▶ Given task:
Copy the following lines exactly as they appear.

▶ Supplied entries:
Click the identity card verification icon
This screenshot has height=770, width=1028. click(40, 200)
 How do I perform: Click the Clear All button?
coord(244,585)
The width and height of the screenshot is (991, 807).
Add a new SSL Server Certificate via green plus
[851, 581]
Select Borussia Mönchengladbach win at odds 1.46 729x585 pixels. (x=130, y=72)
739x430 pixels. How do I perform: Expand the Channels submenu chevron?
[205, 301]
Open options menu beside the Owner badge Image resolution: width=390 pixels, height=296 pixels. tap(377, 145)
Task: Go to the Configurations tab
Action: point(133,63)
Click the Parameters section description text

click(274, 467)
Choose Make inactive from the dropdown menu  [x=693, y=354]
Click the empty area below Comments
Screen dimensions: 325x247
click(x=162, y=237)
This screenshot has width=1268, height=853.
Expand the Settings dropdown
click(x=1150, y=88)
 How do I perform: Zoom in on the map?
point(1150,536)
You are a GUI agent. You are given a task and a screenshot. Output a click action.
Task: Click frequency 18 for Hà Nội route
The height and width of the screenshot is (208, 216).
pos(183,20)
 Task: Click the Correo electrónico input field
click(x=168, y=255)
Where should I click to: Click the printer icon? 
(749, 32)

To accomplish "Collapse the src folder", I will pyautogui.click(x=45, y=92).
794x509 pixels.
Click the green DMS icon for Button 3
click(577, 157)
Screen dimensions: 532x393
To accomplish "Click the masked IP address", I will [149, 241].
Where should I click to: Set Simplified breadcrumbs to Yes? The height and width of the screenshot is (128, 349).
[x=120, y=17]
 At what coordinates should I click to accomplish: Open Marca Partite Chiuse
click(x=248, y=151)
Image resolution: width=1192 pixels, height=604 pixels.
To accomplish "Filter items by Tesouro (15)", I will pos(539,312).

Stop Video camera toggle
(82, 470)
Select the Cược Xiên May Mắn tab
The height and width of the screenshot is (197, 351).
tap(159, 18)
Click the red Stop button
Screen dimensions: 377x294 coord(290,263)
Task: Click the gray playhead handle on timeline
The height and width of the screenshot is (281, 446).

▶ Solution to the exercise:
Click the identity card verification icon
This screenshot has height=770, width=1028. click(40, 200)
 How do I perform: Click the Clear All button?
coord(244,585)
The width and height of the screenshot is (991, 807).
Add a new SSL Server Certificate via green plus
[851, 581]
Select Borussia Mönchengladbach win at odds 1.46 729x585 pixels. (x=130, y=72)
739x430 pixels. How do I perform: Expand the Channels submenu chevron?
[205, 301]
Open options menu beside the Owner badge Image resolution: width=390 pixels, height=296 pixels. tap(377, 145)
Task: Go to the Configurations tab
Action: point(133,63)
Click the Parameters section description text

click(274, 467)
Choose Make inactive from the dropdown menu  [x=693, y=354]
Click the empty area below Comments
Screen dimensions: 325x247
click(x=162, y=237)
This screenshot has width=1268, height=853.
Expand the Settings dropdown
click(x=1150, y=88)
 How do I perform: Zoom in on the map?
point(1150,536)
You are a GUI agent. You are given a task and a screenshot. Output a click action.
Task: Click frequency 18 for Hà Nội route
The height and width of the screenshot is (208, 216).
pos(183,20)
 Task: Click the Correo electrónico input field
click(x=168, y=255)
Where should I click to: Click the printer icon? 
(749, 32)

To accomplish "Collapse the src folder", I will pyautogui.click(x=45, y=92).
794x509 pixels.
Click the green DMS icon for Button 3
click(577, 157)
Screen dimensions: 532x393
To accomplish "Click the masked IP address", I will [149, 241].
Where should I click to: Set Simplified breadcrumbs to Yes? The height and width of the screenshot is (128, 349).
[x=120, y=17]
 At what coordinates should I click to accomplish: Open Marca Partite Chiuse
click(x=248, y=151)
Image resolution: width=1192 pixels, height=604 pixels.
To accomplish "Filter items by Tesouro (15)", I will pos(539,312).

Stop Video camera toggle
(82, 470)
Select the Cược Xiên May Mắn tab
The height and width of the screenshot is (197, 351).
tap(159, 18)
Click the red Stop button
Screen dimensions: 377x294 coord(290,263)
Task: Click the gray playhead handle on timeline
The height and width of the screenshot is (281, 446).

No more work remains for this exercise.